With ConsistentRead = true, we route the read to the primary region, even if there’s a closer replica. You pay the latency cost, but you get the freshest data.

What Makes Storage Fast

Our storage layer is where most of the magic happens:

SSDs Everywhere

All data lives on NVMe SSDs. The random read latency of an NVMe drive is about 0.1ms. For a spinning disk, it’s 5-10ms. That difference compounds.

Data Locality

Items with the same partition key are stored together on disk. When you query “all orders for user#123”, we’re doing sequential reads, not random seeks.

In-Memory Indexes

Every storage node maintains an in-memory index of partition key → disk location. Looking up where data lives is a hash table lookup (~0.001ms), not a disk operation.

Connection Pooling

We maintain persistent connections between all components.
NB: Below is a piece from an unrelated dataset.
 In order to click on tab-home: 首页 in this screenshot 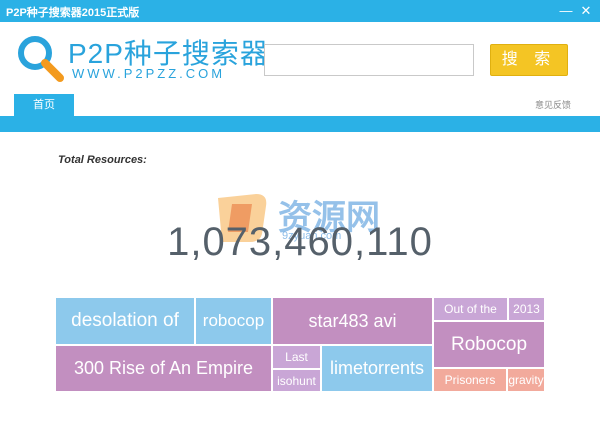, I will do `click(44, 105)`.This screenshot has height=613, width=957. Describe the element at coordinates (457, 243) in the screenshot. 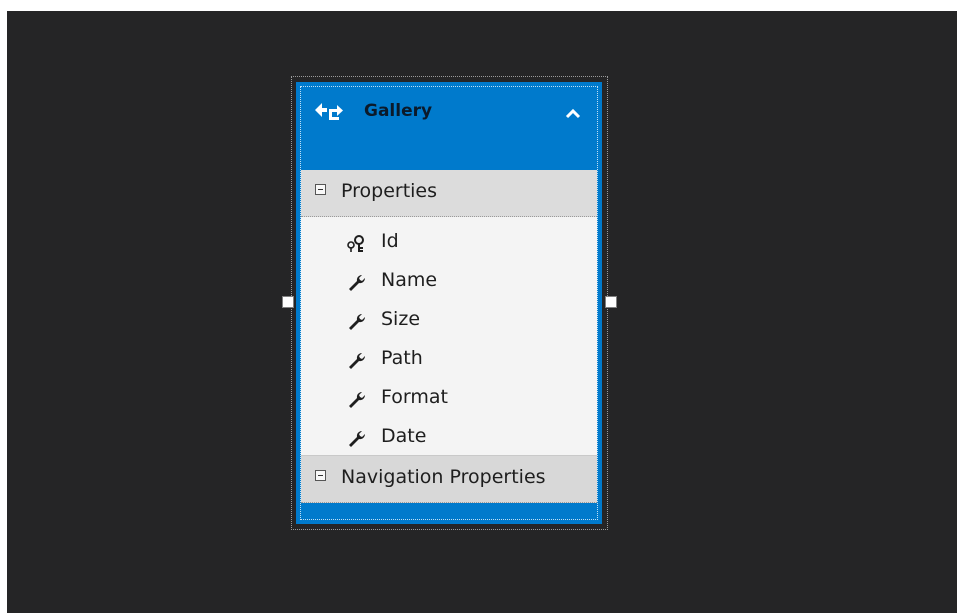

I see `property-id: Id` at that location.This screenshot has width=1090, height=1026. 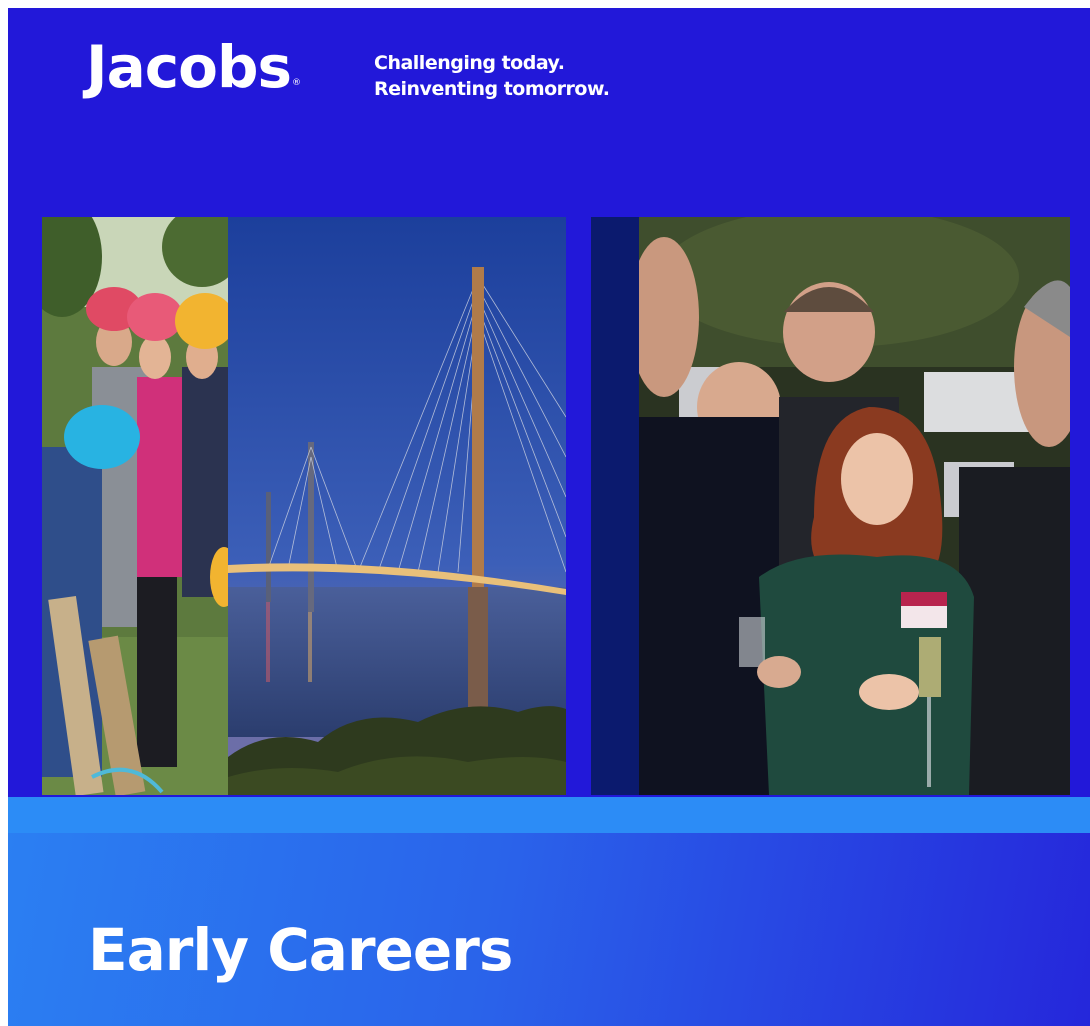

No TCP handshakes in the hot path. This saves about 2ms per request.

The Numbers

Here’s what we measure in production across all regions:

Percentile	Read Latency	Write Latency
p50	4ms	7ms
p90	8ms	15ms
p99	18ms	35ms
p99.9	45ms	80ms

These are measured from the edge, so they include network time from the user to our edge node.

Summary

There’s no single trick to low latency. It’s the compound effect of dozens of decisions:

Edge nodes close to users
Async replication so writes don’t block on consensus
NVMe storage with data locality
In-memory indexes
Connection pooling
Efficient replication protocol

Each saves a few milliseconds. Together, they add up to a database that’s fast everywhere.